Rewrite the rows from the line holding "You are a computer-use" through the end of the rows, both included, with "Add Expense" substituted for "Record Payment" and everything else left unchanged. Leave the pictures out of your answer.

[Item coordinate data]

# # # # # # #

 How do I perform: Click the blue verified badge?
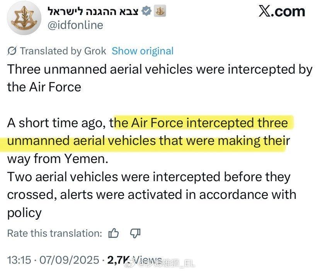click(x=146, y=11)
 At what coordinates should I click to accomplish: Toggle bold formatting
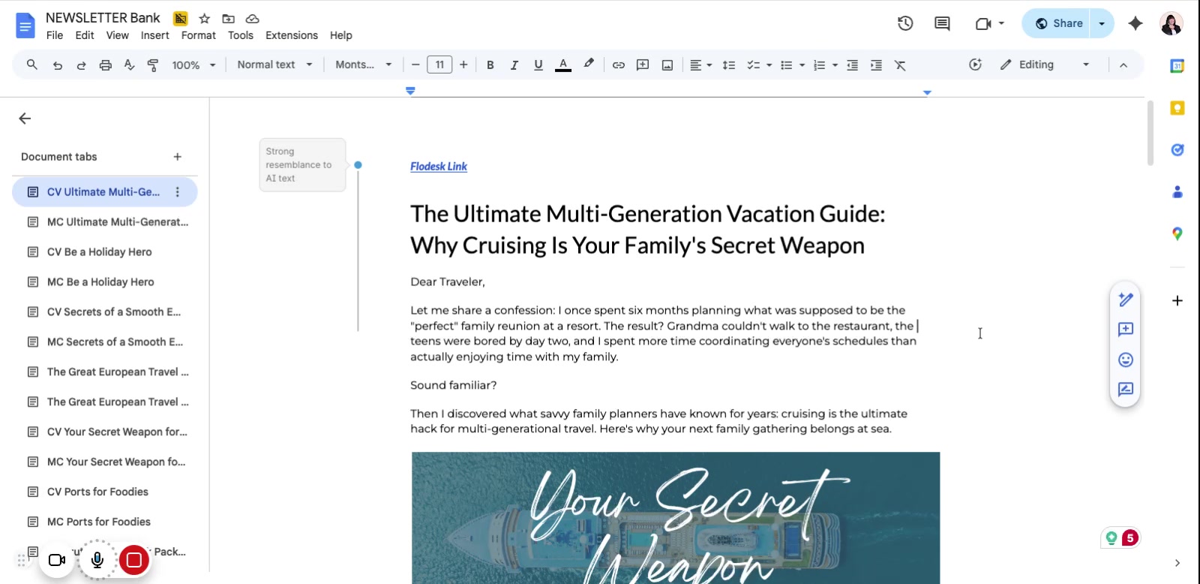(x=490, y=65)
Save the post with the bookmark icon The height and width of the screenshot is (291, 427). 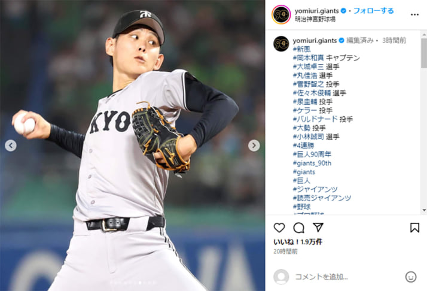tap(414, 228)
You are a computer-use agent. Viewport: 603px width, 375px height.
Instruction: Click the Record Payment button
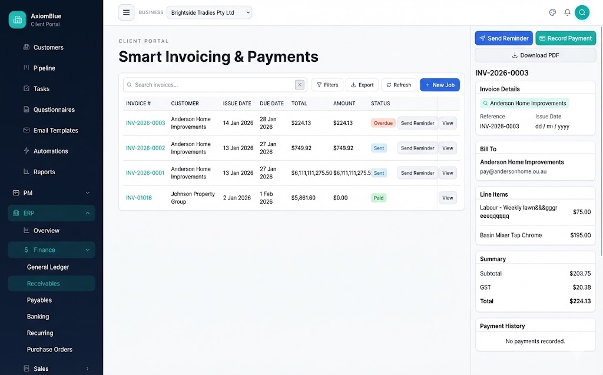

# # # # # # #

__Response to the exercise__
You are a computer-use agent. Viewport: 603px width, 375px height.
Instruction: Click the Add Expense button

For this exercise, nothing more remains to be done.